Question

The hybridization of S atom in $SO_4^{2 - }$ is
A) $sp$
B) $s{p^2}$
C) $s{p^3}$
D) $s{p^3}d$

Answer 1

We know that the arrangement of hybridized orbitals around the central atom can give rise to some specific geometries which if known for a molecule can be used to deduce the hybridization of the central atom.

Complete answer:

We know that the concept of hybridization was given by Pauling as per whom these are hybrid orbitals which take part in bonding and not the atomic orbitals. Depending on the atomic orbitals that are being used in hybridization, we can have different types of hybridization. Let’s have a brief look at some:
sp hybridization: in this case, one s orbital and one p orbital undergo hybridization to give two sp hybrid orbitals which are used for bonding. Here, we have linear geometry. The examples include, $BeC{l_2}$ molecule.
$s{p^2}$ hybridization: in this case, one s orbital and two p orbitals undergo hybridization to give three $s{p^2}$ hybrid orbitals which are used for bonding. Here, we have trigonal planar geometry. The examples include, $BC{l_3}$ molecule.
$s{p^3}$ hybridization: in this case, one $s$ orbital and three $p$ orbitals undergo hybridization to give four $s{p^3}$ hybrid orbitals which are used for bonding. Here, we have tetrahedral geometry. The examples include, $C{H_4}$ molecule.

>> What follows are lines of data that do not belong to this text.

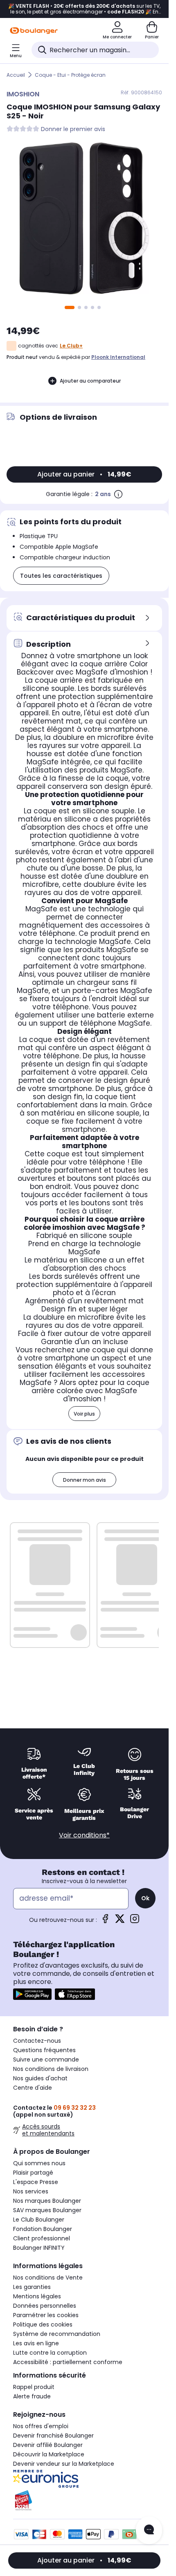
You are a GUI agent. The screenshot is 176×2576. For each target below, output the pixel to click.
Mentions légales (37, 2296)
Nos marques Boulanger (47, 2201)
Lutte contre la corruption (50, 2353)
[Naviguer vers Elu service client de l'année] (84, 2500)
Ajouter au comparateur (90, 381)
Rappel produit (33, 2387)
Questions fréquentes (44, 2050)
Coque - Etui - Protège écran (70, 74)
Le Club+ (71, 345)
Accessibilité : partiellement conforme (67, 2362)
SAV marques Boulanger (47, 2210)
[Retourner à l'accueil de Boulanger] (34, 30)
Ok (145, 1898)
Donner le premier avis (73, 129)
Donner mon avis (84, 1479)
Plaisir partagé (33, 2173)
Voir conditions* (84, 1835)
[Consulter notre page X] (120, 1921)
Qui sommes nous (39, 2163)
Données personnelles (44, 2306)
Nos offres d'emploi (40, 2426)
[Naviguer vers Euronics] (84, 2479)
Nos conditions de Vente (48, 2277)
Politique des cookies (42, 2324)
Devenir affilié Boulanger (48, 2445)
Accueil (16, 74)
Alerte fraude (32, 2396)
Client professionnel (41, 2238)
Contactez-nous (37, 2041)
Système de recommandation (56, 2334)
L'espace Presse (35, 2182)
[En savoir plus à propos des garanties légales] (118, 494)
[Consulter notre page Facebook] (105, 1921)
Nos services (30, 2191)
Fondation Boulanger (42, 2229)
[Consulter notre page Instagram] (135, 1921)
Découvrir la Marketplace (48, 2454)
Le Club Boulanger (38, 2219)
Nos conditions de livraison (50, 2069)
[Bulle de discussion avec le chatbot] (149, 2530)
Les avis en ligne (36, 2343)
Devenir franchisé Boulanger (53, 2435)
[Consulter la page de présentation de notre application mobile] (32, 1994)
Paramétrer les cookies (46, 2315)
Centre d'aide (32, 2088)
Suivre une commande (46, 2059)
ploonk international (118, 357)
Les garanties (32, 2287)
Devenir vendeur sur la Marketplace (63, 2464)
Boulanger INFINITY (39, 2248)
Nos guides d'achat (40, 2078)
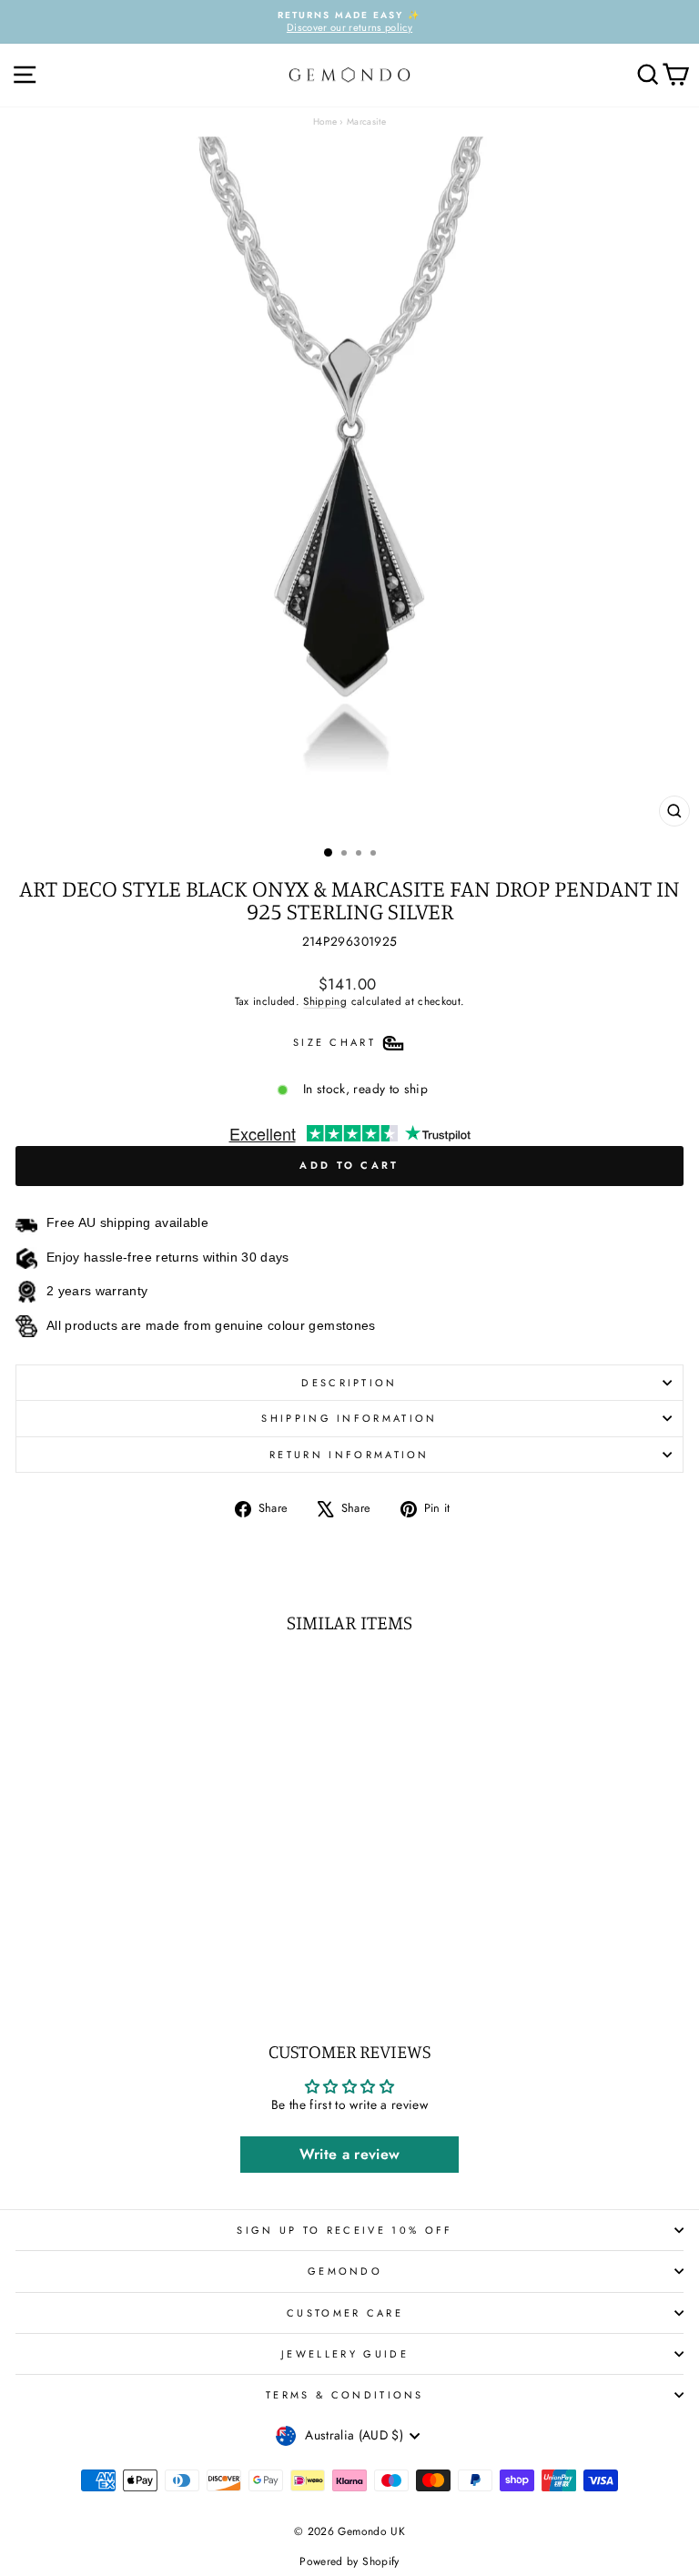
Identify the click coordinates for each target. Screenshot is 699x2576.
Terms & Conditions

Now, let’s have a look at the given $SO_4^{2 - }$ ion. Here, the central atom is S to which four O atoms are attached. We can draw the structure of ion as follows:

As it is evident that the ion has a tetrahedral geometry in which there are four bond pairs and no lone pairs. So, four hybrid orbitals are used which means the hybridization of the central atom is $s{p^3}$.

Hence, the correct option is C.

Note: We have to be careful about the total number of valence electrons used in the bonding as well as the geometry. Pi bonds do not contribute to hybridisation only we need to count the bond pairs or lone pairs around the central atom.